At their Northeast apartment yesterday, Dorothy Frye said the tenants were lined up to welcome her husband home.
"He feels fine," she said. "People have been sending us all kinds of food and things. Yes, indeed. We are happy, happy."
Shirley Morgan of Suitland, who is in touch with the Fryes twice daily and has struggled to keep them solvent since Robert Frye's seizures required him to leave his job, said the reaction to the couple's plight has been overwhelming.
"Hallelujah is all I can say," she said. "My phone keeps ringing and ringing. My goodness, people are wonderful."
The letters of support came on New Year's cards, scraps of paper and formal stationery.
Linda Shanholtz, mother of a retarded son who lives with her, said, "I worry about what may happen to him when we are no longer around to care for him."
An interior designer offered to help Dorothy Frye sell her needlepoint work. Two women who once met Dorothy Frye on a walk in their Northeast neighborhood sent a check. Another couple offered their telephone number in case the Fryes ever need help.

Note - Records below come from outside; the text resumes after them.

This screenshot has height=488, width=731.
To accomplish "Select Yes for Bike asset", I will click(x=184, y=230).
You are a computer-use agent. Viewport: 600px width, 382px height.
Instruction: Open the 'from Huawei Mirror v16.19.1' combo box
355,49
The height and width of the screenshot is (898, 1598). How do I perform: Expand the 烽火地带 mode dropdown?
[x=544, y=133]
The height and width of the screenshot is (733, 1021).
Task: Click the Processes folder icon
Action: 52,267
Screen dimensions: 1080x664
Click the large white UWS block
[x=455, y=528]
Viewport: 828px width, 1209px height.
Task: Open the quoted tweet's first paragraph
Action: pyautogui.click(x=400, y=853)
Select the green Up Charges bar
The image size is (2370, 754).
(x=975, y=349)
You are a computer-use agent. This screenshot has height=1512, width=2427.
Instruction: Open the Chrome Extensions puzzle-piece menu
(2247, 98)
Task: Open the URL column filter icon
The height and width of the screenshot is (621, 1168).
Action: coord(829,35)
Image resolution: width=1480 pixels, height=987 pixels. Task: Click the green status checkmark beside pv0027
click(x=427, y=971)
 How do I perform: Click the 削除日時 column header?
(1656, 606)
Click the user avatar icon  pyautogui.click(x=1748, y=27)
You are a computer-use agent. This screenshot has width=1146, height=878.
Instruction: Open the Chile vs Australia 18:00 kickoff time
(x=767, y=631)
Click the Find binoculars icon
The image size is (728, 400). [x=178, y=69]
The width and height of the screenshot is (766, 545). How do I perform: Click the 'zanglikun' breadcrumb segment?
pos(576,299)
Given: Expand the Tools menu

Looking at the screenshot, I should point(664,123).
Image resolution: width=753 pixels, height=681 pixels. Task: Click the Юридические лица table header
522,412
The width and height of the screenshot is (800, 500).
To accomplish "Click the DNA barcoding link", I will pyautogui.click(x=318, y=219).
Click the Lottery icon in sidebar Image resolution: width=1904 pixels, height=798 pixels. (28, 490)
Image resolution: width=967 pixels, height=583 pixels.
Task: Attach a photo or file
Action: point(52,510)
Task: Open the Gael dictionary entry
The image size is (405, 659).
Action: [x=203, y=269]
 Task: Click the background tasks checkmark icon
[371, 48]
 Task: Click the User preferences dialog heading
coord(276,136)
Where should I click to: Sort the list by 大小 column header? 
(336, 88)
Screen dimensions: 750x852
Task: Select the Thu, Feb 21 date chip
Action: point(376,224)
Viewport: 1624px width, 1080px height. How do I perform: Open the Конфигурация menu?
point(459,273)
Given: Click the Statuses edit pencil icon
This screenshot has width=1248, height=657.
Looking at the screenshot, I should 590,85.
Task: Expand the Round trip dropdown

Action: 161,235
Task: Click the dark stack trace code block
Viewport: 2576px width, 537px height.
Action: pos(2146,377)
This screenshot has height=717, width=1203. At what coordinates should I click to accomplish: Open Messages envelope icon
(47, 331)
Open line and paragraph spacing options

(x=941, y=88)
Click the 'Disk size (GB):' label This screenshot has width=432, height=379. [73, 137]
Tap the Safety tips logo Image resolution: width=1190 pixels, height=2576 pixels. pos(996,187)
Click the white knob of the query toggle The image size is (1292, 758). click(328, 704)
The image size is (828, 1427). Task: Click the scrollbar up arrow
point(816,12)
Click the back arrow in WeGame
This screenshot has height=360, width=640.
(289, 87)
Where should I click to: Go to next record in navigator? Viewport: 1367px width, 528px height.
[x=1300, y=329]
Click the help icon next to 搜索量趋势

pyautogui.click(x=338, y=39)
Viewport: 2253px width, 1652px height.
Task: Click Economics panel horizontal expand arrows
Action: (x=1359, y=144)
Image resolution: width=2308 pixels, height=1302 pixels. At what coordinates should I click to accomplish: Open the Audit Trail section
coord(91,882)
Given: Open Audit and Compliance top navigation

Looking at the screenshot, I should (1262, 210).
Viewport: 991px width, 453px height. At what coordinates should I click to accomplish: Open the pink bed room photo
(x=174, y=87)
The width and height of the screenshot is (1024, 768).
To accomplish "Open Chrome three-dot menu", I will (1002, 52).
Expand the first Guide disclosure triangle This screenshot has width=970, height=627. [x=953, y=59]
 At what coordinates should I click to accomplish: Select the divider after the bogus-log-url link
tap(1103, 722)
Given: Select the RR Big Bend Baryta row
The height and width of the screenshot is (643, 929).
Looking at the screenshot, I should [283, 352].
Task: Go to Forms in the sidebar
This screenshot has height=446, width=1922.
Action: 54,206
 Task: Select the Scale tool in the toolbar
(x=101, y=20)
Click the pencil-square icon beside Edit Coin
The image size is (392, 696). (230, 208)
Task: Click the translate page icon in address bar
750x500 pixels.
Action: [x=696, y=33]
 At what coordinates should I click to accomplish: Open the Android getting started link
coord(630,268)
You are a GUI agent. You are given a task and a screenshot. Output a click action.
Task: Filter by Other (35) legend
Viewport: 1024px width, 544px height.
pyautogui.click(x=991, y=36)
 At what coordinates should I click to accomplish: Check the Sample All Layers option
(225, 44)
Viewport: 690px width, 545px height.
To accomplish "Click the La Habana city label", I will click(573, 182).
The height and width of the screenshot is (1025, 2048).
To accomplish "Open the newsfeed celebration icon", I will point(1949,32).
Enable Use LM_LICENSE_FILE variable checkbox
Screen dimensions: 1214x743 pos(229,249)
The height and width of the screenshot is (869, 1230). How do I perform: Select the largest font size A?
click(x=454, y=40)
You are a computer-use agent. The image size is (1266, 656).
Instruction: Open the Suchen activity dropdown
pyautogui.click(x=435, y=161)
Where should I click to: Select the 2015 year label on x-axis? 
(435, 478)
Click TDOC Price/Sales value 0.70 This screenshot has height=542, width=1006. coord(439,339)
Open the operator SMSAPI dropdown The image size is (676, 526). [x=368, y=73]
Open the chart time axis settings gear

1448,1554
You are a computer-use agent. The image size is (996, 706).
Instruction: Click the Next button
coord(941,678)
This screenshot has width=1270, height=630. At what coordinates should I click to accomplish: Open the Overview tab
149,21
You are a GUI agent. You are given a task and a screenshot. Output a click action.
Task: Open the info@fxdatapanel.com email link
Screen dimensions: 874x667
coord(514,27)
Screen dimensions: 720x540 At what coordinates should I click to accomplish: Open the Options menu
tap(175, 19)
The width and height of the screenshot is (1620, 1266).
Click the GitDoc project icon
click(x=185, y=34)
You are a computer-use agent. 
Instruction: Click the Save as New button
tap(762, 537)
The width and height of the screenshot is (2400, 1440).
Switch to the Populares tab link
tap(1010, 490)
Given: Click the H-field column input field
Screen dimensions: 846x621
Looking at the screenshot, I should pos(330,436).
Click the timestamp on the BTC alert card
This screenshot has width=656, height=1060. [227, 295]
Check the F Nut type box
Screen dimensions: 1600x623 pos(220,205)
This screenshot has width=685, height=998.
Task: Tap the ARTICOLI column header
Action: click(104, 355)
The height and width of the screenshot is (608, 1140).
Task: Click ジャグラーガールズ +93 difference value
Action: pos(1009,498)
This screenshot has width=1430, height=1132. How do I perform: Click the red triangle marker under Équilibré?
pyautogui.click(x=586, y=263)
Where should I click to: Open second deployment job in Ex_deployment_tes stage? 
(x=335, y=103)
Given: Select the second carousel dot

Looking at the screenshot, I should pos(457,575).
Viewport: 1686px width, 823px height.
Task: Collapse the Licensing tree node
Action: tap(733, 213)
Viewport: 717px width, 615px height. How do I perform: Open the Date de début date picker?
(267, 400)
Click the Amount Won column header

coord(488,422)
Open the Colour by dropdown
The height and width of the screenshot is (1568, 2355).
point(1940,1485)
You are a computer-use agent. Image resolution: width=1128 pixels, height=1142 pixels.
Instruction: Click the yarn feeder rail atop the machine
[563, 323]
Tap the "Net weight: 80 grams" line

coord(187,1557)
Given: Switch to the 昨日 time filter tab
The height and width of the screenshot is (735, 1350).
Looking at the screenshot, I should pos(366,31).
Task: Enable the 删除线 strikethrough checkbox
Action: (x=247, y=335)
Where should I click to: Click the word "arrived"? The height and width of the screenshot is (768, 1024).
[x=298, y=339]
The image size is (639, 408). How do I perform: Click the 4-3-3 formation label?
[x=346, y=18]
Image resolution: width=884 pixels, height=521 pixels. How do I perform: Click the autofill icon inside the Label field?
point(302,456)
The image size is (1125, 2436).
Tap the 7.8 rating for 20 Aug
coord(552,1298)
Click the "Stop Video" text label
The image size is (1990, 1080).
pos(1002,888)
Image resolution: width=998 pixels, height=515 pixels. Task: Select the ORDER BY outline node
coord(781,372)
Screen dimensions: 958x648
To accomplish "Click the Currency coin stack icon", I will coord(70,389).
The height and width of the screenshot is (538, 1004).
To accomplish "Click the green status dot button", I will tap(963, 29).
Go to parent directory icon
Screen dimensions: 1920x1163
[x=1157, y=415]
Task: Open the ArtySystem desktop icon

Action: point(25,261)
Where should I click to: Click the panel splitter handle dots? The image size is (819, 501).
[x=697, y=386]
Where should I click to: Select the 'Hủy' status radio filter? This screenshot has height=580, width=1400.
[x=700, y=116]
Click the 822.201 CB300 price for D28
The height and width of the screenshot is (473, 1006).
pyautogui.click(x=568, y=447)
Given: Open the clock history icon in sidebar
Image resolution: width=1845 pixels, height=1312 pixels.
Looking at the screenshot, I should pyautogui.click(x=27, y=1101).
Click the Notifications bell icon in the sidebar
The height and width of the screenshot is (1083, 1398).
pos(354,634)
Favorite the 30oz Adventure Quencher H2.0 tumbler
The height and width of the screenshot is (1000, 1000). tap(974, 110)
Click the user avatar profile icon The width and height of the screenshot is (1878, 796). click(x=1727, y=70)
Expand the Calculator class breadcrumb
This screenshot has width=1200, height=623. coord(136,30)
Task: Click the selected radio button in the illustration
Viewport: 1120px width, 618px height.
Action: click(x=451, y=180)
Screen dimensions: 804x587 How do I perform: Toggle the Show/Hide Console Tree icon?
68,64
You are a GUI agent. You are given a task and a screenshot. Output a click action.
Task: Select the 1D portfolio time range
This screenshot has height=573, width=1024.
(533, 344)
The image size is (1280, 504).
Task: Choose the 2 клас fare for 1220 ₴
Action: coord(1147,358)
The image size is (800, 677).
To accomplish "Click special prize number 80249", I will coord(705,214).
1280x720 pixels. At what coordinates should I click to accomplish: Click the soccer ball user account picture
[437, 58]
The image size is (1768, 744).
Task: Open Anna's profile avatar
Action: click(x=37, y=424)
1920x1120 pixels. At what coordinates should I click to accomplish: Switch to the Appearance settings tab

"Many people have helped me during my life with both money and love," wrote Mary Ann Lightfoot of Chevy Chase. "Please allow me to repay them just a little bit by giving you this check."
Barbara Jackson wrote that she was planning to go out on New Year's Eve until she read about the Fryes. "Then we decided we would rather help them out," she wrote.
Many readers said they were especially touched by the Fryes' fighting spirit and by their ability to survive for many years without government support. And some donors were motivated simply by desire to help another.
"Please accept this gift," an anonymous donor wrote. "I have never had to go without."